With regard to the equivalence of the short versions and the SCL-90-R in patients with affective disorders, paired t-tests showed significant mean value differences in all symptom scales and the global GSI index between the SCL-90-R scales and the corresponding scales of the BSI, SCL-27, BSI-18, SCL-14, and SCL-K-9 (see Table 4). To assess the practical significance, effect sizes of the calculated mean value differences were also calculated. Excluding “psychotic” and “insecurity in social contacts” (comparing SCL-90-R and BSI), “compulsiveness” and “depression” (comparing SCL-90-R and SCL-27), “depression” and “phobic anxiety” (comparing SCL-90-R and –SCL-14), and the global GSI index (comparing SCL-90-R and SCL-K-9), the scale differences showed small effect sizes (ES d < 0.20) (see Table 4). A medium effect was only found for the comparison of the total GSI value of the SCL-90-R and the SCL-K-9 (d = 0.62). Consistently high correlations were found between the subscales of the SCL-90-R and the subscales of the investigated short forms (r = 0.85 - 0.98).

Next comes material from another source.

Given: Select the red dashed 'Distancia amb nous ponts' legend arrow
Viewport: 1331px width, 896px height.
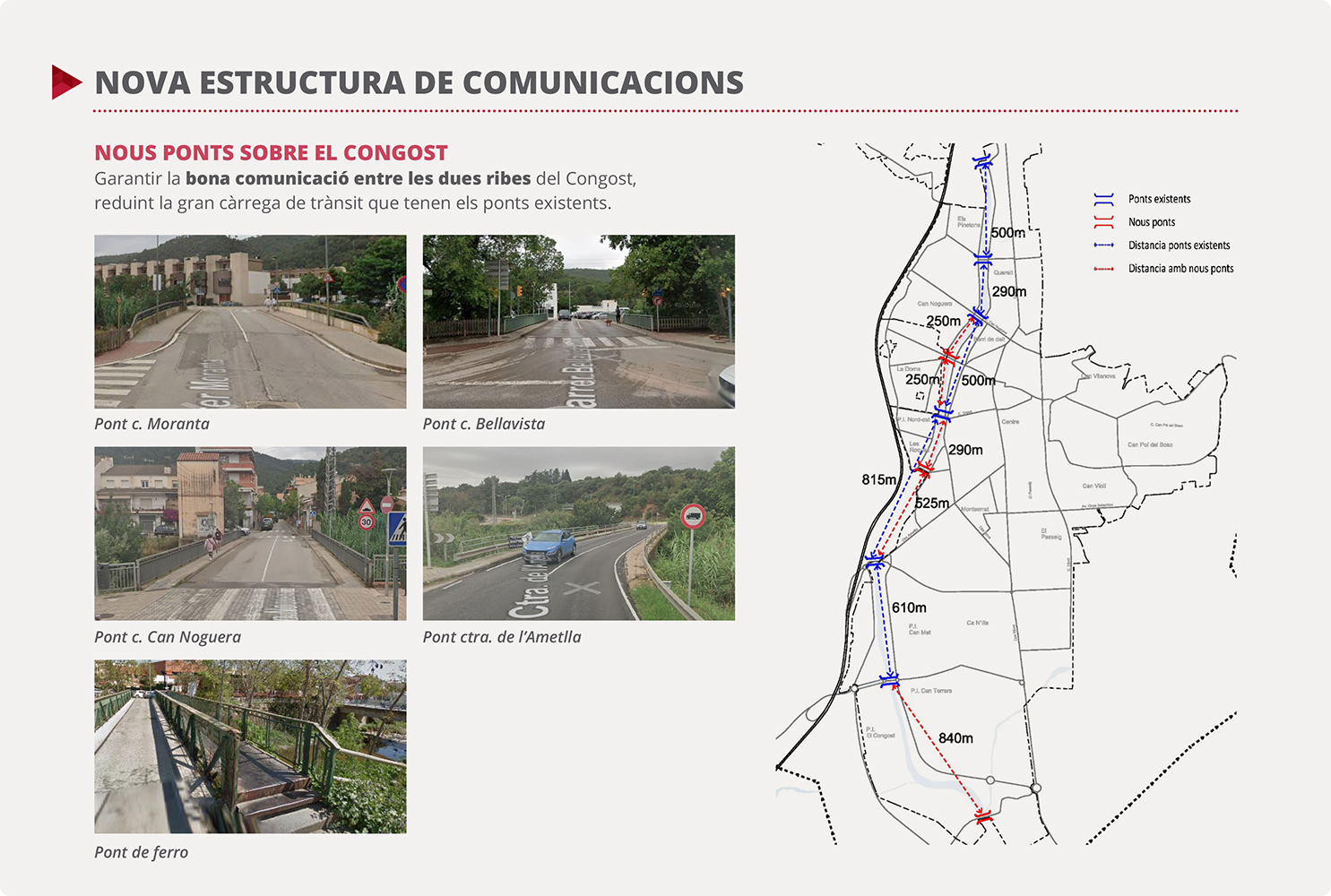Looking at the screenshot, I should 1103,269.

Table 4. Means (M) and standard deviations (SD) of the 9 scales and the GSI of the SCL-90-R and the short versions: BSI, SCL-27, BSI-18, SCL-14, SCL-K-9 and the results of the t-tests, effect sizes and correlations in patients with affective disorders

Convergent and discriminant validity of the short forms compared to the SCL-90-R

The assessment of convergent validity showed a statistically significant correlation between the BDI total score and the SCL-90-R depression scale in patients with affective disorders (r = 0.80, see Table 5). The BDI total score was slightly less correlated with the BSI depression scale (r = 0.77); however, it was still fairly high overall. The depression scale of the SCL-27 showed a significantly high correlation with the BDI total score (r = 0.71). Similar to the BSI, the BSI-18 also showed a high correlation with the BDI total score (r = 0.77). The correlation between the BDI total score and the SCL-14 depression scale was also very high. The depression item of the SCL-K-9 was correlated with the BDI total score and, as expected, displayed a medium correlation of r = 0.51 (see Table 5).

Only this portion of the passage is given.